- _Task description_:
Quote every entry below word for word, leaving out the pictures.

- _Information supplied_:
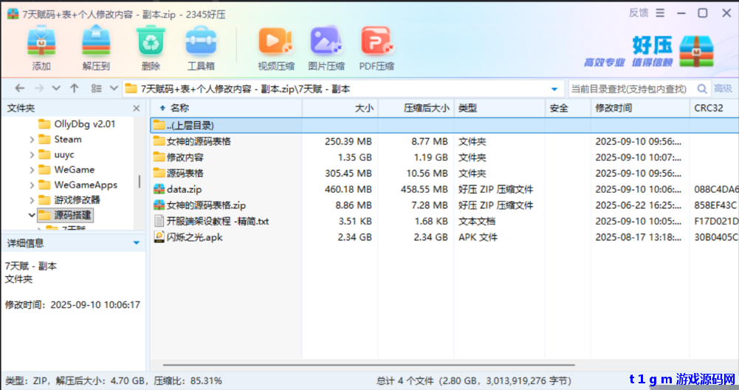
Task: Open the 工具箱 (Toolbox) icon
Action: tap(200, 42)
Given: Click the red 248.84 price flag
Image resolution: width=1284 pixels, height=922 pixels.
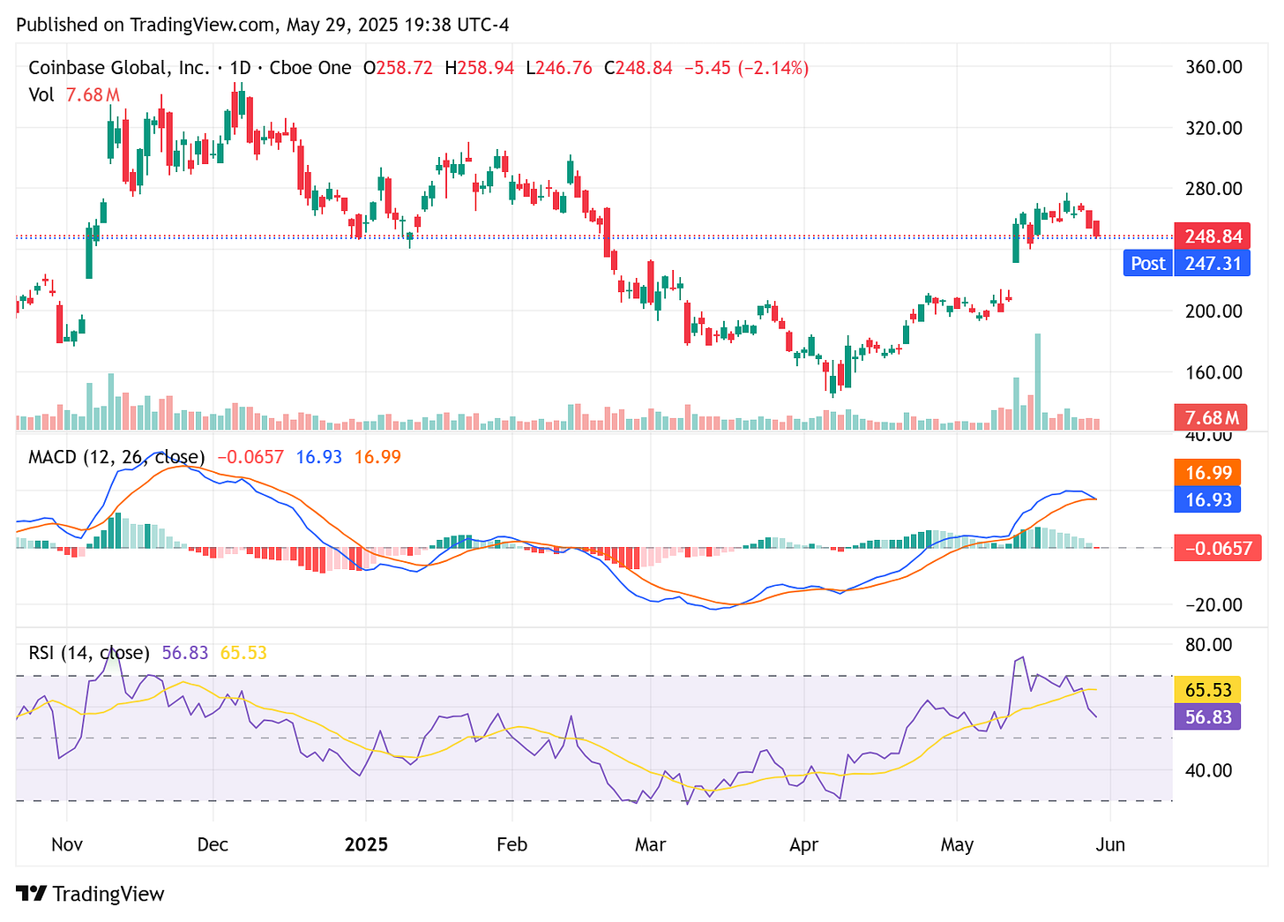Looking at the screenshot, I should point(1211,236).
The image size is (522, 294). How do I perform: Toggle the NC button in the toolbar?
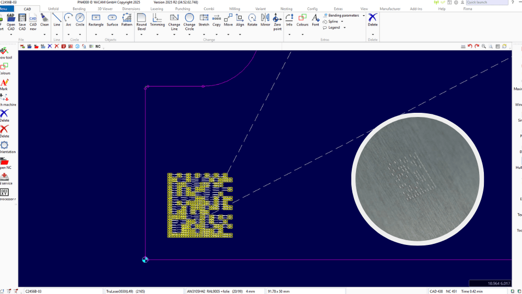(x=98, y=46)
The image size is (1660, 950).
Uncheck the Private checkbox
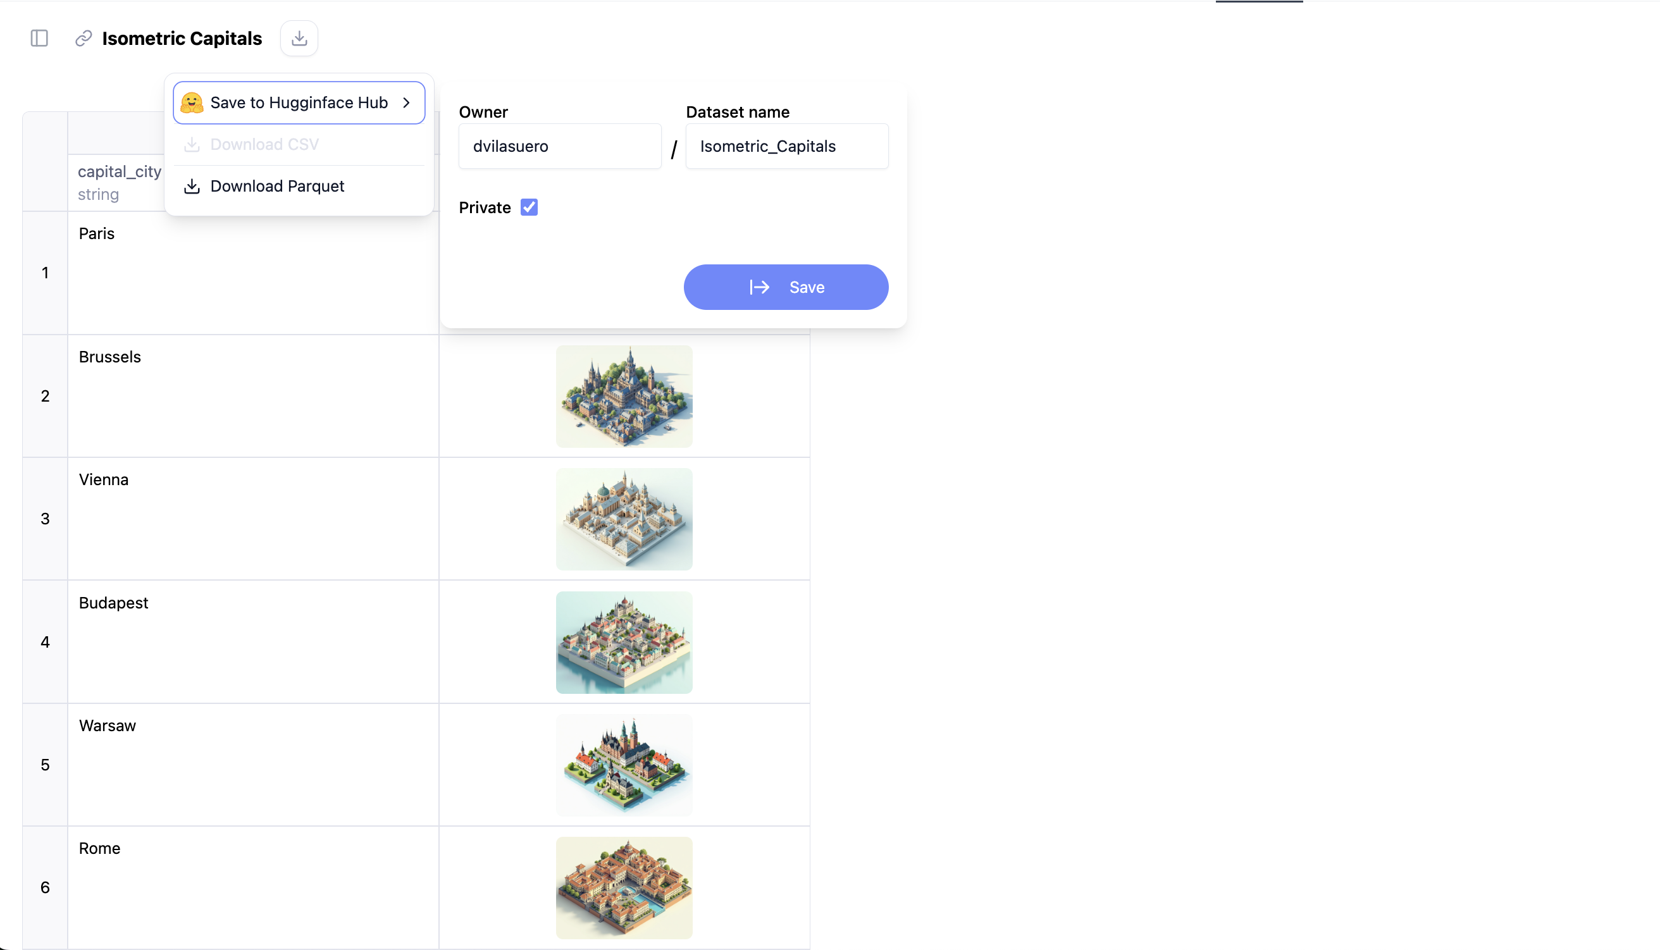coord(529,207)
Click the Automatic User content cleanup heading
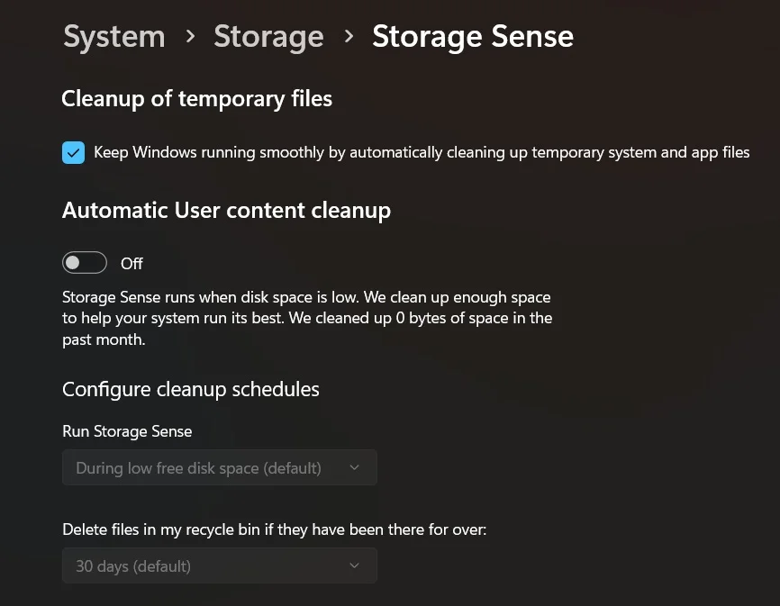The height and width of the screenshot is (606, 780). pos(226,211)
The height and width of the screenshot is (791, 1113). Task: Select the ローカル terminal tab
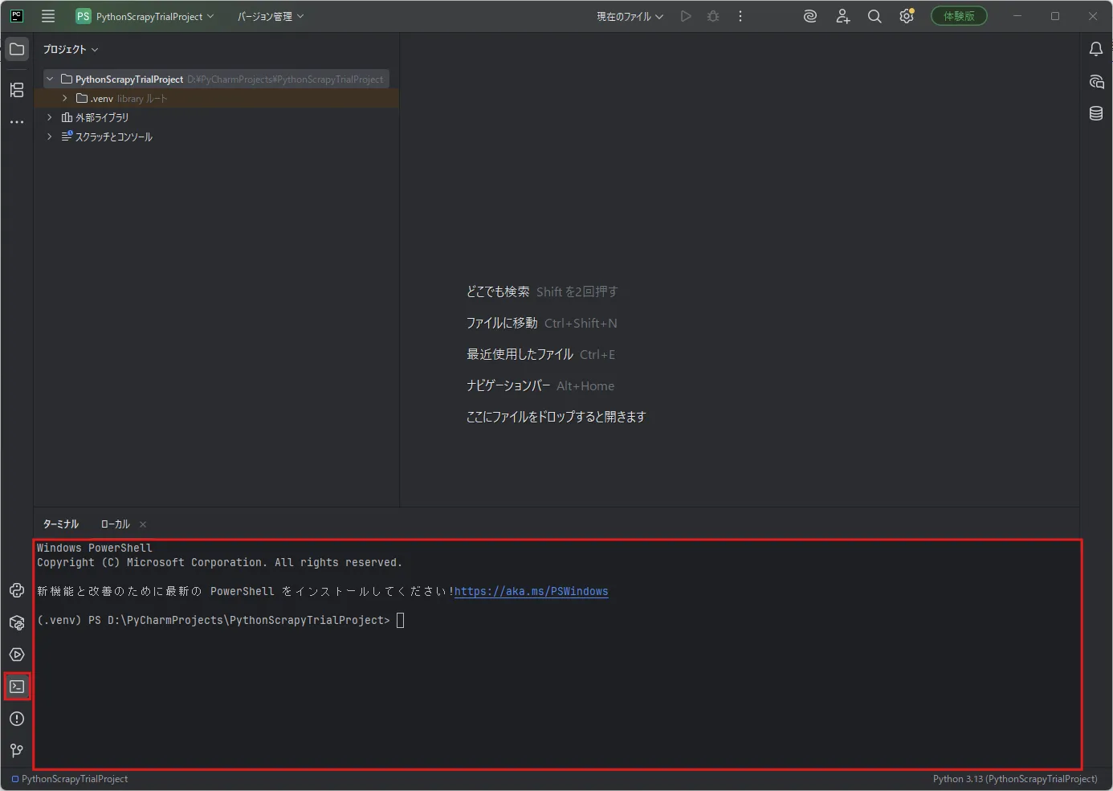116,524
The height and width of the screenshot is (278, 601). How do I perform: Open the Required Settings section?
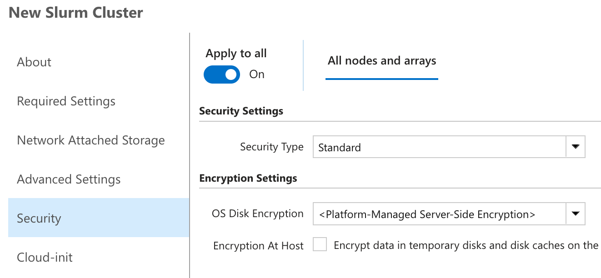click(66, 101)
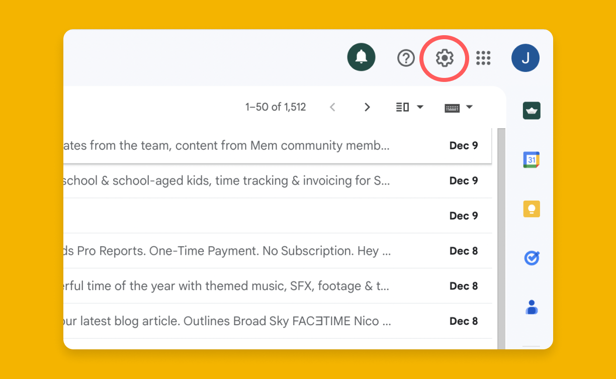Open Google Contacts side panel icon
This screenshot has height=379, width=616.
[532, 307]
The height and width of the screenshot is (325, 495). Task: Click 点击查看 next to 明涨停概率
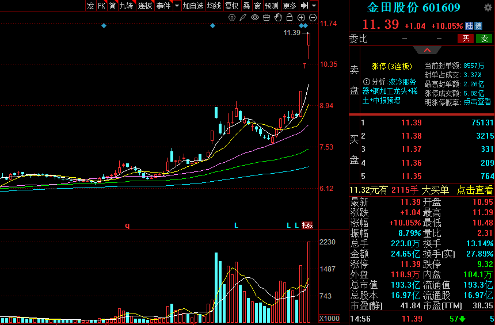click(x=478, y=102)
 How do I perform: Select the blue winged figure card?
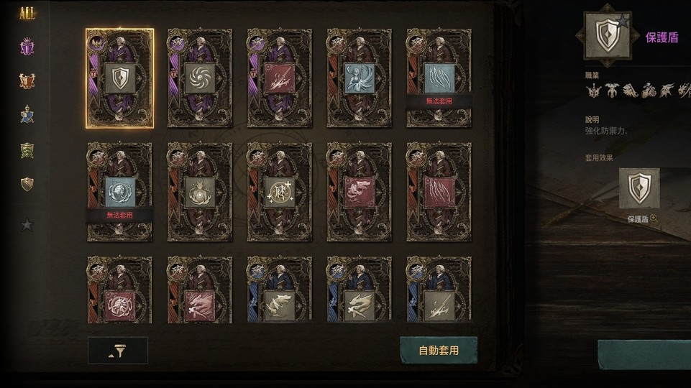pyautogui.click(x=359, y=78)
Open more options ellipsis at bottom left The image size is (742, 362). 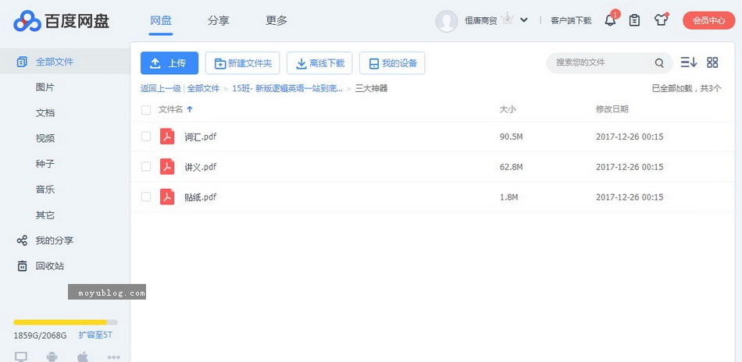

- _Task output_:
Task: Open the 工具箱 (Toolbox) icon
Action: tap(200, 42)
Given: Click the red 248.84 price flag
Image resolution: width=1284 pixels, height=922 pixels.
Looking at the screenshot, I should point(1211,236).
The image size is (522, 294). How do I perform: Toggle the NC button in the toolbar?
(x=98, y=46)
The image size is (1660, 950).
Uncheck the Private checkbox
coord(529,207)
Click the Automatic User content cleanup heading
The height and width of the screenshot is (606, 780). pos(226,211)
The height and width of the screenshot is (791, 1113). Task: Select the ローカル terminal tab
116,524
The height and width of the screenshot is (278, 601). How do I perform: Open the Required Settings section?
click(66, 101)
Open Google Contacts side panel icon
This screenshot has height=379, width=616.
[532, 307]
The height and width of the screenshot is (325, 495). Task: Click 点击查看 next to 明涨停概率
click(x=478, y=102)
 How do I perform: Select the blue winged figure card?
pyautogui.click(x=359, y=78)
Open more options ellipsis at bottom left The image size is (742, 362). 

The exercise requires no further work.